Apakah monogami perlu dirombak agar bisa mengikuti norma pacaran, hubungan, dan hidup bersama yang selalu berubah? Apakah negara ini memerlukan pembaruan sistem agar batasan-batasannya yang dulu jelas dapat disesuaikan dengan berbagai bentuk kecerobohan yang ada saat ini? Apakah wewangian tersebut harus dilihat sebagai wewangian relasional yang campuran bahan-bahannya harus ditentukan dan dipegang oleh pihak-pihak yang terlibat?

Apapun jawabannya, jelas bahwa hubungan dan cara kita menjalinnya sedang berubah dan akan terus berubah. Ia dapat memiliki banyak permutasi berbeda yang melintasi suatu spektrum. Monogami belum tentu lebih baik dari poliamori, atau sebaliknya.

Setelah percakapan kami, teman poliamori saya, Emilio, mengirimi saya ini artikel untuk lebih memahami bagaimana rasanya mencintai lebih dari satu orang dan kami berbicara lebih banyak tentang kerugiannya sendiri.

Pasangan poli harus bernegosiasi dan menavigasi syarat dan aturan yang menjadi dasar pengaturan mereka. Hubungan poli juga tidak tahan terhadap kekerasan atau manipulatif.

Pasangan yang bertahan dengan “monogami klasik” mungkin memiliki stabilitas dan keamanan, namun juga harus menanggung segala pekerjaan membosankan dan hubungan beracun yang menyertainya.

Mungkin diperlukan perubahan pola pikir untuk mengatasi monoton yang sering kali muncul sebagai kembaran monogami yang berbahaya. Semburan kreativitas untuk menemukan kembali hubungan jangka panjang yang ada dan memberikan dorongan yang mereka butuhkan. “Daripada memikirkan selamanya sebagai berakar pada kemitraan yang sama sampai mati, anggaplah itu sebagai memiliki 2 atau 3 hubungan dengan orang yang sama sepanjang hidup Anda,” saran Perel.

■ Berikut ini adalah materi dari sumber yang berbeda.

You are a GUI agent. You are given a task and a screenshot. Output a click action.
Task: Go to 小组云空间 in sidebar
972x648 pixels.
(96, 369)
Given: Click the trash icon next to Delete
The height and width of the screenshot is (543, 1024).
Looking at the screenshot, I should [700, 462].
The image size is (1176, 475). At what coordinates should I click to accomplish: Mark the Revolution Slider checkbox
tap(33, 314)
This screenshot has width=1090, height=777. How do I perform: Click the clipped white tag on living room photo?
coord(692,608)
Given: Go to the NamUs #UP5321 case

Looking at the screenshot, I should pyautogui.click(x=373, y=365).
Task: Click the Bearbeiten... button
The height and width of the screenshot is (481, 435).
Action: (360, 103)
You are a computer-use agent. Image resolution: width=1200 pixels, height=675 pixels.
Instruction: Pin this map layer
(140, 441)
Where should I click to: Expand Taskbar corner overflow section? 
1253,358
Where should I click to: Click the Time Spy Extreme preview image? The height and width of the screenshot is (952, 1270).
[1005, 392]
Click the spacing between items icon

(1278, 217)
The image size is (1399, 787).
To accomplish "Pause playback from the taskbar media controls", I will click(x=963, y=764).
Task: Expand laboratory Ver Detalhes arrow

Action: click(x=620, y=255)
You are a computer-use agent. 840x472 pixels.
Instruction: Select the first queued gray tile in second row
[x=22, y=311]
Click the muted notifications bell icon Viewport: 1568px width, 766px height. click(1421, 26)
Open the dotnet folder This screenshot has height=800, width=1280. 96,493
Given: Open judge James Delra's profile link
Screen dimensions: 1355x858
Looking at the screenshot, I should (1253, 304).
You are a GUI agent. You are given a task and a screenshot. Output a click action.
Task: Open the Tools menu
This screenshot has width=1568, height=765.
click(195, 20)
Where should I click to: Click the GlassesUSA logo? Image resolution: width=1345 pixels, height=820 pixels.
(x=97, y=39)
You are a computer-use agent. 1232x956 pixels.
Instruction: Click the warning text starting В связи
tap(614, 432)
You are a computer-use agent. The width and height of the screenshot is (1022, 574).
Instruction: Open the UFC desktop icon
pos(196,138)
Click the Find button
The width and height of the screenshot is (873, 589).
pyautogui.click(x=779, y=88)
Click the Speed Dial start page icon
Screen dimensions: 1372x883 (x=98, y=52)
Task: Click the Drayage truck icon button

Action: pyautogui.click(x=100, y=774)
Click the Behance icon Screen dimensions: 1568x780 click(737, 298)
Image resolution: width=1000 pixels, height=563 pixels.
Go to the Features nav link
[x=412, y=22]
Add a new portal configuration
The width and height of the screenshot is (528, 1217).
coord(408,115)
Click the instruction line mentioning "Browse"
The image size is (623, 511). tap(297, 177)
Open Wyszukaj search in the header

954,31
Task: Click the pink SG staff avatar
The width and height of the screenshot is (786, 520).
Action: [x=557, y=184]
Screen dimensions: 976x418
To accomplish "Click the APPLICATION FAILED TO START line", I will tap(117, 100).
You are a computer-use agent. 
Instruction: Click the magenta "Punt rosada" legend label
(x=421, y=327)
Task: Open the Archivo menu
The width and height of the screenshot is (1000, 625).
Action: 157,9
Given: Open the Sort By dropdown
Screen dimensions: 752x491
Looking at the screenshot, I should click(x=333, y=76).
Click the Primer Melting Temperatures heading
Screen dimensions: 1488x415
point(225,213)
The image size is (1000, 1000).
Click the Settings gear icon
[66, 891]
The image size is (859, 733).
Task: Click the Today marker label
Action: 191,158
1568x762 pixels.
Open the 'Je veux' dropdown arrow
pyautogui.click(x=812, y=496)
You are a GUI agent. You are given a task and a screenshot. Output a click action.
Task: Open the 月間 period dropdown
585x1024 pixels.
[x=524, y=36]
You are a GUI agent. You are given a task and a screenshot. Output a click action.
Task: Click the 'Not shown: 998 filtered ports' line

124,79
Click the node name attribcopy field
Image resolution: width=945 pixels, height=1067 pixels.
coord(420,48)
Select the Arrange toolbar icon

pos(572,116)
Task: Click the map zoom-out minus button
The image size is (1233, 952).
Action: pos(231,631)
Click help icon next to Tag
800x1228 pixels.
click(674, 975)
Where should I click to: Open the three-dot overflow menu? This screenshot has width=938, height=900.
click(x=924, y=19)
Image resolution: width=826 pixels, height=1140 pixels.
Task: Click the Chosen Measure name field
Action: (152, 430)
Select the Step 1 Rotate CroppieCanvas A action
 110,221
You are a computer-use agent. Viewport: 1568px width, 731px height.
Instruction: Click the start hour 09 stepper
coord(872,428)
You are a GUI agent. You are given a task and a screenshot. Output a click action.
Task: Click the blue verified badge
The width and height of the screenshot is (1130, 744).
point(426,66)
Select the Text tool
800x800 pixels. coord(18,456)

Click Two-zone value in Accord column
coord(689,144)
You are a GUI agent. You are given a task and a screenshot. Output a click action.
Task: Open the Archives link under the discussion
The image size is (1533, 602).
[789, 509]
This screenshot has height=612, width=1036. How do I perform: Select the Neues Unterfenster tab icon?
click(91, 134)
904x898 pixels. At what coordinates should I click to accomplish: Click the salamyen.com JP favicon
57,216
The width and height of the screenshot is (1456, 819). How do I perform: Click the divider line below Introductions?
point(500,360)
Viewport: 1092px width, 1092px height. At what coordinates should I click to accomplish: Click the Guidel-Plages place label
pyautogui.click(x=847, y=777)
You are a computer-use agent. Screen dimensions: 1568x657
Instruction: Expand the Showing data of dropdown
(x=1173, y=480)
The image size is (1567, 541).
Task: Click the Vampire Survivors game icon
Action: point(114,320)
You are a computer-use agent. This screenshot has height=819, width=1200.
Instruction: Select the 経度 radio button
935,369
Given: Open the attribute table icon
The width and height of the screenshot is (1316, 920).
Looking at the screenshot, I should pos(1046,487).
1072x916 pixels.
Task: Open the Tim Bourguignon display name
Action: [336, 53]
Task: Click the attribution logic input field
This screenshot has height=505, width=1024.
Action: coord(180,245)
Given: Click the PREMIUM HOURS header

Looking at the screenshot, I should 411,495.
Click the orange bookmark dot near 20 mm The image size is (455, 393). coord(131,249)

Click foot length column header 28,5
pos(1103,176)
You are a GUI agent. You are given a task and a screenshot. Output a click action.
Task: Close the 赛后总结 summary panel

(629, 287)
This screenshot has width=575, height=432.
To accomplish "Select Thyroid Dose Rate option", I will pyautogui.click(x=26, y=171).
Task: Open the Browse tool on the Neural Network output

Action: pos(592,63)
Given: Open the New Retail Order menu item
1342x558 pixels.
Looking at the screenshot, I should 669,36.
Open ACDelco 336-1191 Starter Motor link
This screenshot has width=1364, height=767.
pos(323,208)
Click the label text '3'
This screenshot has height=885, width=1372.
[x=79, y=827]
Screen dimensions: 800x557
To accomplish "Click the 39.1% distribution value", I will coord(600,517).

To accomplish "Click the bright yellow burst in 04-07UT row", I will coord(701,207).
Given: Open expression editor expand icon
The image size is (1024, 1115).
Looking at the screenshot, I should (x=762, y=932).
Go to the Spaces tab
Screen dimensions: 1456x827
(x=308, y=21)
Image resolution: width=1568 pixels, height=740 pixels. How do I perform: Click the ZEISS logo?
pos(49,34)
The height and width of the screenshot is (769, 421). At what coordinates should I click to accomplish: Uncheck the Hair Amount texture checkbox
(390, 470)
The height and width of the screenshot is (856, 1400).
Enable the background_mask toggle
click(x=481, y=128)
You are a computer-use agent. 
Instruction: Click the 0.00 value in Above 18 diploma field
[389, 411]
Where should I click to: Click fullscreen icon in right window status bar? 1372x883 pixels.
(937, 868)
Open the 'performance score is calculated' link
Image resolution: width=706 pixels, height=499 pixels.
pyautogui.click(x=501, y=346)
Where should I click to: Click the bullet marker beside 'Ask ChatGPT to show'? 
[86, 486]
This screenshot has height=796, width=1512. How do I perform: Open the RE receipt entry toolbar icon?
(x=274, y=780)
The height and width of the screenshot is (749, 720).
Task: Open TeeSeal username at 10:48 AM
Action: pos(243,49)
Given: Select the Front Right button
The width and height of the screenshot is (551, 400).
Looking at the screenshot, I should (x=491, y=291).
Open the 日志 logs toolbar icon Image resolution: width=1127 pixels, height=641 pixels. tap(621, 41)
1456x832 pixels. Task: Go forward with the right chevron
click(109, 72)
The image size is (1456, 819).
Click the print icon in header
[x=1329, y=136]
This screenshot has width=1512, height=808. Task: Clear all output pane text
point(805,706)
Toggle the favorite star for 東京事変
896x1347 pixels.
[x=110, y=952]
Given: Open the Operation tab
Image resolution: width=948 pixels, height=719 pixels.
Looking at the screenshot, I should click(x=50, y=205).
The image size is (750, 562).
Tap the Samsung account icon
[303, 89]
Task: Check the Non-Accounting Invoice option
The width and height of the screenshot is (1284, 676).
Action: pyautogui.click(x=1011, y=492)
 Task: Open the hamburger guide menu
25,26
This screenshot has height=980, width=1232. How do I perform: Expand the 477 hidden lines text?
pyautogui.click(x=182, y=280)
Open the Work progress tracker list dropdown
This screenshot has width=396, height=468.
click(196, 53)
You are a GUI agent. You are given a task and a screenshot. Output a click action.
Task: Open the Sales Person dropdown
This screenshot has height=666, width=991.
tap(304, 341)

Ini bukan tentang mematikan hubungan, Perel menekankan. Ini tentang memilih untuk jatuh cinta dengan orang yang sama dan memulai perjalanan baru. Dia menyimpulkannya dengan baik ketika dia menulis: “Sering kali, ketika pasangan mendatangi saya setelah menjalin hubungan, jelas bagi saya bahwa pernikahan pertama mereka telah berakhir. Itu sebabnya saya bertanya kepada mereka: Apakah Anda ingin membuat yang kedua bersama-sama?” – Rappler.com

*Nama telah diubah.

Ana P. Santos menulis tentang isu seks dan gender. Kolom Rappler miliknya, DASH oleh SAS, adalah cabang dari blognya, Sex and Sensibilities (SAS).